North American Network Operators Group

Date Prev | Date Next | Date Index | Thread Index | Author Index | Historical

Re: Anycast applicable to Radius Server Farm ?

  • From: Joe Maimon
  • Date: Mon May 08 12:19:29 2006


Joe Shen wrote:
Can you indicate in more detail what the problems
were with the L4 switch?
We seperate our Radius servers into two farms, each
farm has a L4 switch in front. To our understanding,
radius authentication info. and accounting info. of a
PPPoE session should be processed by the same Radius
server.
I dont think its true. If the auth radius server fails to respond, authentication and accounting will then go to the next configured server

So, although L4 switch provides a single IP
for BRAS configuration  each BRAS is specified a real
server IP in L4 switch. So, there comes the problem:

1) Load is not balanced automatically  but by human
estimation; there is server whose load is twice of
some other server.

See if you can extract load from the radius server using snmp or something and make your l4 switch utlilize that.

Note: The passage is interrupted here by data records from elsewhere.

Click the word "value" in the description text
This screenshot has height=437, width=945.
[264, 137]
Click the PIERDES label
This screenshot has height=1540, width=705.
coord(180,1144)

2) L4 switch becomes bottleneck of service
availability. In past years, L4 switch caused several
times of service failure. Just last friday, L4 switch
does not repond to any network packets while its
ethernet interface seems OK.
Add a couple of the actual servers IPs to the aaa servers the NAS's use

3) As L4 switch is the only entrance to a single
server farm, DoS attack or some other kind of software
bug  will surely degrade security level. While, a farm
using ECMP rely on server groups to resist DoS attack.
Your firewalls should be protecting your radius servers from DoS -- unless you really expect the world to communicate with them. Spoofed sources however could be hard to protect against.

4) Maintence is a little bit costy.  Any maintence ,
no matter on radius server or on L4 switch, need a
scheduled time window.

5) Service protection is hard ( as you mentioned as
'cascade' one). As there are two server farms, if one
farm failed it takes ten or more minute to migrate
those Radius traffic to the other farm. This is
unacceptable.

Let the nas do it. they fail over much faster than that.

Whatever you choose, try to combine the ability of the nas to failover radius servers into your redundancy plan.